Regulation of B‐1 cell activation and its autoantibody production by Lyn kinase‐regulated signallings

Summary The src ‐family protein tyrosine kinase, Lyn, has been reported to play a crucial role in the regulation of B‐cell antigen receptor (BCR)‐mediated signalling. To elucidate the role of Lyn in the maintenance of immunological tolerance and the prevention of B‐1 cell activation and its autoantibody production, Lyn ‐deficient mice were crossed with transgenic mice carrying the immunoglobulin heavy and light chain genes encoding an autoantibody against mouse red blood cells. In the transgenic mice, most peripheral B cells expressed the B‐1 cell phenotype. When the transgenic mice were bred in specific pathogen‐free (SPF) conditions, B‐1 cells were anergic and did not produce any autoantibody. In contrast, Lyn ‐deficient transgenic mice kept in the same SPF conditions revealed markedly increased numbers of activated B‐1 cells and developed severe autoimmune haemolytic anaemia.

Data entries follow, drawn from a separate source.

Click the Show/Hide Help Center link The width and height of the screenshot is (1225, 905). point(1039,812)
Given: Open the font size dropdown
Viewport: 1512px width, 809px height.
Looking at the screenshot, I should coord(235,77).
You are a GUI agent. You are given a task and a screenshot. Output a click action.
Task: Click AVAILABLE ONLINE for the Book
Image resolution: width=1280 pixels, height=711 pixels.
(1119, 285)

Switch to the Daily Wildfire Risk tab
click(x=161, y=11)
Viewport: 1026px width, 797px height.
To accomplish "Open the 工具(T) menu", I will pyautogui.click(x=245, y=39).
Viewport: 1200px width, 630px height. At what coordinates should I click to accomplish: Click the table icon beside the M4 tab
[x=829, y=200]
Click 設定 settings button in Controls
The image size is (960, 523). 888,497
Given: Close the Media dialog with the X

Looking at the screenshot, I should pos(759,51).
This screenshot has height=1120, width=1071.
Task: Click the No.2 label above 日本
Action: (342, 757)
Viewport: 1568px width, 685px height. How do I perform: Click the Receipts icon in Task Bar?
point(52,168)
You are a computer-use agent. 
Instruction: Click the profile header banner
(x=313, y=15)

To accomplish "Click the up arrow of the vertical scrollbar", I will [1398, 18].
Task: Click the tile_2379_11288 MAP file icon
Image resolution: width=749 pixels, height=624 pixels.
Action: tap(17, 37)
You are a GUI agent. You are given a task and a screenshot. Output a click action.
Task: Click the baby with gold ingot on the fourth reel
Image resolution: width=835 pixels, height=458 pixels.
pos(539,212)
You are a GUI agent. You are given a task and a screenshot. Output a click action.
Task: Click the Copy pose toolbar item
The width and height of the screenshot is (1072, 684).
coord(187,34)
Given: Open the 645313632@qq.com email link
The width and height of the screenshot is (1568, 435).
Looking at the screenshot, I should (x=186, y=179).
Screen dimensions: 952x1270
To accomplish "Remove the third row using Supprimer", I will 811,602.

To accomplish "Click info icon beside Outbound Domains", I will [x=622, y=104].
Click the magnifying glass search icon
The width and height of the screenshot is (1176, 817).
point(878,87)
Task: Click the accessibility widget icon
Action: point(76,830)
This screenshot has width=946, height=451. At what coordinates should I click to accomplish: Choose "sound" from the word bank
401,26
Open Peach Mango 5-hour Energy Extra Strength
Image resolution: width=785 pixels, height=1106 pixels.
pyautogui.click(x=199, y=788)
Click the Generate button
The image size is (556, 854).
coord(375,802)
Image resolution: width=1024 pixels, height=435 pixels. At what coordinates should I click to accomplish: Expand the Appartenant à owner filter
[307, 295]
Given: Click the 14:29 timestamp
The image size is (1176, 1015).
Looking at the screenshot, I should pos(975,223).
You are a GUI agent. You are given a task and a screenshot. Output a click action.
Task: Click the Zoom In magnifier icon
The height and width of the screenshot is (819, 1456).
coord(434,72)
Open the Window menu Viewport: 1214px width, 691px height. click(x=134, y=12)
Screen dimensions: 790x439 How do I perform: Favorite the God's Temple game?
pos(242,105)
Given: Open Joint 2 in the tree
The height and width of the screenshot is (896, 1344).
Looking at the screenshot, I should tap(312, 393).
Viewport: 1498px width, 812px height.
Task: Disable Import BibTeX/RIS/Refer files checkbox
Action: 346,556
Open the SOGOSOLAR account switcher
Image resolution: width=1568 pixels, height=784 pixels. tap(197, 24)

Moreover, the mice had a huge splenomegaly containing a remarkable accumulation of erythroblasts, resulted from extramedullary erythropoiesis, in addition to the increased numbers of lymphoblast‐like cells of the B‐1 cell lineages. The present study demonstrates a crucial role of Lyn kinase in the regulation of B‐1 cell activation and maintenance of tolerance.